Everyone has their own little touches that make theirs THE BEST but if we’re being honest, sometimes it’s just better to leave it to the professionals.

Well, thank you very much (again) Simon Wood for sending through his recipe of the PERFECT Mushroom Risotto. It’s such as great dinner and best of all – pretty much everyone will have the ingredients for it in their cupboards.

So let’s give it a go…

Simon Wood’s Mushroom Risotto


– 1 vegetable stock cube
– 2 tbsp olive oil
– 1 onion, finely chopped
– 2 garlic cloves, grated
– 250g pack of any mushrooms, chopped
– 300g risotto rice, such as arborio (but use what you have available)
– 2 x 175ml glass white wine (One for you, One for the pan)
– 25g butter
– Handful parsley leaves, chopped or 12 teaspoons of dried
– 50g Veggie parmesan or Grana Padano, freshly grated (if you have it)

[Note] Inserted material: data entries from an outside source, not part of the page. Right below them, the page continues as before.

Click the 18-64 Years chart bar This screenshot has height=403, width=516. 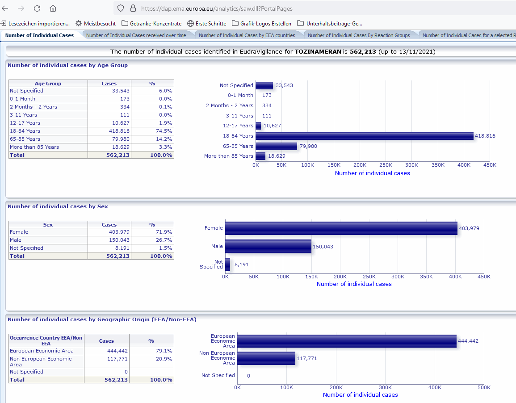click(364, 136)
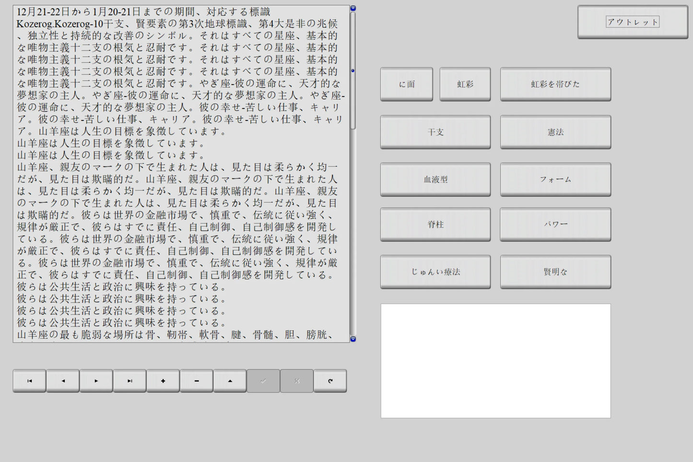Click inside the empty white panel
Viewport: 693px width, 462px height.
coord(495,361)
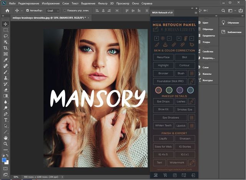
Task: Click the Home icon in the options bar
Action: (7, 11)
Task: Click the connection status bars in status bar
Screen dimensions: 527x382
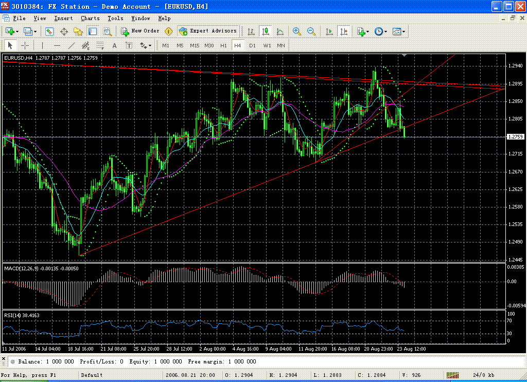Action: (453, 375)
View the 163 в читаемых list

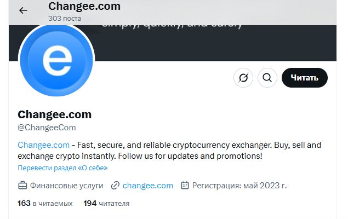[45, 203]
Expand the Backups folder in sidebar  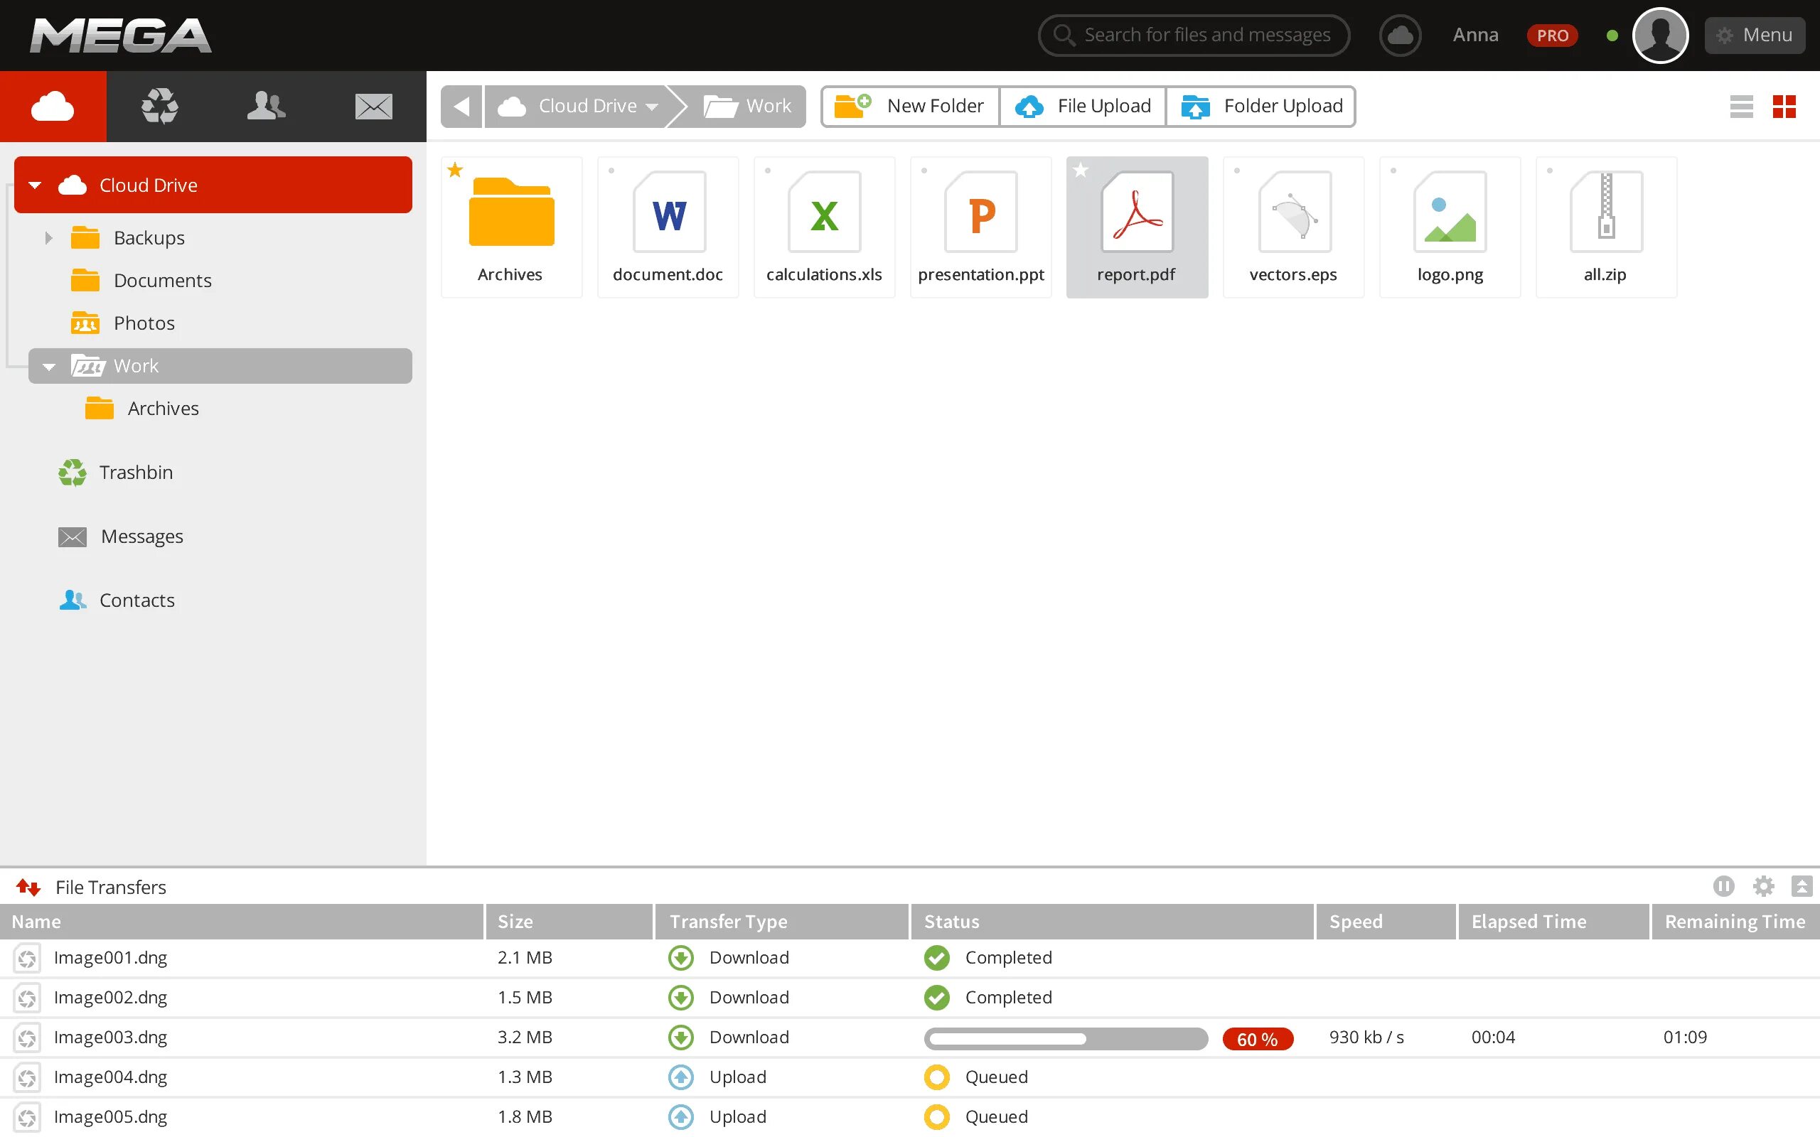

1. Crumble 1 vegetable stock cube 700ml boiling water.
2. Heat 2 tbsp olive oil in a shallow saucepan or deep frying pan over a medium heat. Add 1 finely chopped onion and 2 minced garlic cloves, then fry until soft.
3. Stir in 250g chopped mushrooms, season with salt and pepper and continue to cook for 8 mins until the fresh mushrooms have softened.
4. Add your butter and then tip 300g rice into the pan and cook for 1 min. Pour over a 175ml glass of white wine and let it bubble to nothing so the alcohol evaporates. At this point you can enjoy your glass of wine, I’m partial to a Gavi di Gavi
5. Keep the pan over a medium heat and pour in a quarter of the vegetable stock. Simmer the rice, stirring often, until the rice has absorbed all the liquid.
6. Add about the same amount of stock again and continue to simmer and stir – it should start to become creamy, plump and tender. By the time the final quarter of stock is added, the rice should be almost cooked.
7. Continue stirring until the rice is cooked. If the rice is still undercooked, add a splash of water.
8. Take the pan off the heat, and scatter over 25g grated parmesan or Grana Padano cheese and half a handful of chopped parsley leaves.
9. Cover and leave for a few mins so that the rice can take up any excess liquid as it cools a bit. Give the risotto a final stir, spoon into bowls and scatter with the remaining 25g grated cheese and the remaining chopped parsley leaves.